Swallow Anne leads him home and he follows, trusting- as he so often has to- that she knows better. But Swallow Anne is tiny, all wide eyed, little more than a scrap of a girl, a slim strip of paper that he can’t help but think that she has to feel as lost as he does. Lost without Tallow, without Noreen; her. Everything is getting confused in his head, making it hurt as he sinks into the earth outside of the pig arc and reaches out for a blade of straw to swirl between his fingers, but Swallow-Anne’s words pierce through the fog, rumbling through his chest as she keeps her head close.
It’s gonna be okay Bud. Ain't nothing gonna get Tallow, she's the strongest out of all of us.
And he knows then that Swallow Anne is as confused right now as he normally is. “She aint,” he says dully to the open sky. It isn’t a clear and vivid blue anymore as the fat storm clouds begin to swell.
His sister isn’t strongest. Anyone who’s seen her stagger on her knock-knees trying to carry a sack of pig feed or felt her slim, bony frame creep into their lap, barely a hundred pounds soaking wet or watched her curl into a ball and fiercely wipe away tears would know that. She’s weak and that’s what makes her brave. Tallow only pretends to be stronger than she is because she’s lonely.

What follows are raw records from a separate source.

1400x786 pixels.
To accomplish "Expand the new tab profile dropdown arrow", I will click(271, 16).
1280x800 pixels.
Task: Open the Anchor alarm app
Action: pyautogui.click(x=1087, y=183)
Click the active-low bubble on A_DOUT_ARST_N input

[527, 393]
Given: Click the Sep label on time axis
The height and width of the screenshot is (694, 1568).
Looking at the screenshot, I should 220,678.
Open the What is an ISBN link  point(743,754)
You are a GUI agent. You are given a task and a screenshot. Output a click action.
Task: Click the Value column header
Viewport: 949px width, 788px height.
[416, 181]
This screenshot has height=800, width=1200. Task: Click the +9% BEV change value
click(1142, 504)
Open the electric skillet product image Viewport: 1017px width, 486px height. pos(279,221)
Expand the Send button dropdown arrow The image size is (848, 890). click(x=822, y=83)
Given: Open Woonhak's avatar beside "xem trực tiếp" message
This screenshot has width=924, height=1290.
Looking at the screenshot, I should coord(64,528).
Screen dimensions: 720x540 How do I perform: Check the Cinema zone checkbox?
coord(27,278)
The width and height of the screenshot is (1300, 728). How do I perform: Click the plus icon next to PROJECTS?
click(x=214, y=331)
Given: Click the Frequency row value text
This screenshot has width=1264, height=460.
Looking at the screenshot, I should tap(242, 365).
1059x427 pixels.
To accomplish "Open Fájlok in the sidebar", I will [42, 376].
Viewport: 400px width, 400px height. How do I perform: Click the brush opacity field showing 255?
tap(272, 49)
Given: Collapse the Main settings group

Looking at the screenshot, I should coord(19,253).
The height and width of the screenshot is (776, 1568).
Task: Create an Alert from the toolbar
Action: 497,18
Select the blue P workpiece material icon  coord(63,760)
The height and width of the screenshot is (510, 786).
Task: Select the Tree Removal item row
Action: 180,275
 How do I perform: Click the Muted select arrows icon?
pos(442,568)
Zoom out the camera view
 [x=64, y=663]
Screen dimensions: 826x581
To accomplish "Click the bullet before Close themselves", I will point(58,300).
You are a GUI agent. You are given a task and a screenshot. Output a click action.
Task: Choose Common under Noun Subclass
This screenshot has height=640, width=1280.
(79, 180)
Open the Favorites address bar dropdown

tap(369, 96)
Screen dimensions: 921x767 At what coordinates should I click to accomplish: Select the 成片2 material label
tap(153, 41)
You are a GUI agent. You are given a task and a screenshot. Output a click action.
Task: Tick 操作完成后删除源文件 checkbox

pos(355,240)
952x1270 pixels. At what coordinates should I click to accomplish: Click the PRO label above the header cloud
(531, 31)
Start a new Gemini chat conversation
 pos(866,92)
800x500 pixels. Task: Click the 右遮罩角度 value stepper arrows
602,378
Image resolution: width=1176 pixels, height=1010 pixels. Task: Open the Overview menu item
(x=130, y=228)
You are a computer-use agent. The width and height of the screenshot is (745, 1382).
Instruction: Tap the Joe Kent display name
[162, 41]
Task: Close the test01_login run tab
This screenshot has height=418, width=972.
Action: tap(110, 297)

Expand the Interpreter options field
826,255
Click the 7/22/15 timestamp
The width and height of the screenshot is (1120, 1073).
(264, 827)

And Scutcher left her in the middle of a burning world, had gotten so caught up in being there for Noreen like he promised that he’d forgotten about his sister. Perhaps he was wrong in wanting one of those perfect days that never ended, and this day would be the one to go on forever. Nothing but pain and sadness forever and forever.
“Where’s Tallow?” he demanded, pulling out from under Swallow Anne and craning his head back towards the road. “I don’t...she said...I should have..." his speech falls out of his mouth, garbled and senseless "where’s Tallow?” The tree branches parted in a breeze to reveal nothing; no lone, slim, figure trekking across the dirt, no whisper of her voice on the wind. She promised that she’d come back when she was done, but today everyone was leaving. He’s convinced that they’re going to kill her. Hadn’t he waited for Noreen to come home for so long now? His sister could be lying in the district square now with a great wound in her neck, asking him not to leave her while he’s so far away and once again, no one would let him say goodbye.
It’s hopeless. Scutcher is tired right through to the marrow of his bones. Pain stretches across the blades of his shoulders, his muscles marbled white and aching in a way that Scutcher couldn’t name even if he tried. The cells in his heart are dying.
He sinks into the mud again and pulls his knees up towards his chest, trying to bury himself into the darkness. Scutcher won’t wish his sister home because that didn’t work the first time, only shuts his eyes tight. He wants Tallow here, needs her like a kidney or one of his lungs and so he tries to picture her, what she would say, how she would soothe him because he knows she would. Burying his head underneath folded arms, Scutcher tries to block out this strange new world and feel Noreen on his right side and Tallow on his left.